Document extract –
Paralegals are often responsible for obtaining relevant and necessary documents from third parties, such as courts, hospitals and other institutions. Take our example from above, where retaining counsel has chosen a medical expert other than the medical professional that treated the client. The paralegal then has to get in touch with the physician or institution where those records are held, thoroughly collect all the necessary documents, then transmit them to the expert witness for review. When obtaining documents such as these:

  • Get a list of which documents the expert or attorney needs to avoid having to ask for the documents in pieces
  • Make sure you have complete name or name(s) of the client
  • Sometimes medical records may include middle names or maiden names
  • If there are multiple types of documents or those from many different dates, make easy labels, this will save time

Drafting Designations

In some instances, an attorney may ask a paralegal to draft for his review a document designating the expert to the court. This designation should include:

  • All of the expert’s identifying information
  • The expert’s CV
  • A brief summary of the subject matter on which he plans to give testimony
  • A brief summary of the facts and data used to form his opinion

Be Well-Informed

Given the close nature of the relationship between paralegals and attorneys, ethical considerations are always a prime concern. Paralegals always strive to maintain the integrity of the attorney or firm they represent and are also careful not to engage in an unauthorized practice of law. As a result it is crucial to be well-informed about the rules concerning paralegals’ activities and developments in the law. For example, an Ohio appeals court in 2006 held that an order compelling deposition of paralegal on issue of how experts’ reports were created did not violate the attorney work-product doctrine. Stanton v. Univ. Hosps. Health Sys., Inc., 843 N.E.2d 343 (Ohio 2006). As paralegals are the direct link between the attorney, expert witness and client, it is always best to err on the side of caution when concerning any correspondences between the paralegal and the expert witness.

Supplied material –
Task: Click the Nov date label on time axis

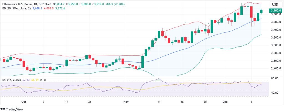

Work to complete –
• A. From the text on paralegals and expert witnesses, extract the part that opens with the words "Given the close" and closes with "the expert witness.". Copy it word for word.
• B. Extend the text on paralegals and expert witnesses, picking up after its final sentence.

Outputs in order –
• A.
Given the close nature of the relationship between paralegals and attorneys, ethical considerations are always a prime concern. Paralegals always strive to maintain the integrity of the attorney or firm they represent and are also careful not to engage in an unauthorized practice of law. As a result it is crucial to be well-informed about the rules concerning paralegals’ activities and developments in the law. For example, an Ohio appeals court in 2006 held that an order compelling deposition of paralegal on issue of how experts’ reports were created did not violate the attorney work-product doctrine. Stanton v. Univ. Hosps. Health Sys., Inc., 843 N.E.2d 343 (Ohio 2006). As paralegals are the direct link between the attorney, expert witness and client, it is always best to err on the side of caution when concerning any correspondences between the paralegal and the expert witness.

• B.
  • Always make sure the attorney approves of any written communications to the expert, as these are discoverable under the Federal Rules of Civil Procedure
  • Remind your expert to CC you on all correspondences with the attorney, especially concerning meeting times and related matters to avoid the chance of oversight

Expert Fees

One of the aspects of working with an expert witness that is solely within the duties of the paralegal is handling the expert’s fees. This can be complicated as an expert’s testimony may involve tests and studies that are part of the cost. Here is a helpful tool to get a sense of how expert fees work. Once you’ve selected an expert witness:

  • Be aware of their fee at the outset
  • Ask for the expert’s rate form or fee
  • Make sure the fee is reasonable
  • Be sure to include the cost of any studies or tests


In the machinery of litigation, paralegals are the pieces that connect all the other components. As a bridge between expert witnesses and attorneys, paralegals work closely with both and must be diligent, organized, prompt and resourceful. Coordinating so many different matters can be hectic and keeping all the parties, including the court, constantly updated can be tedious. This checklist was designed to serve as a quick “pocket-guide” of the most important things for paralegals to remember when working with an expert witness.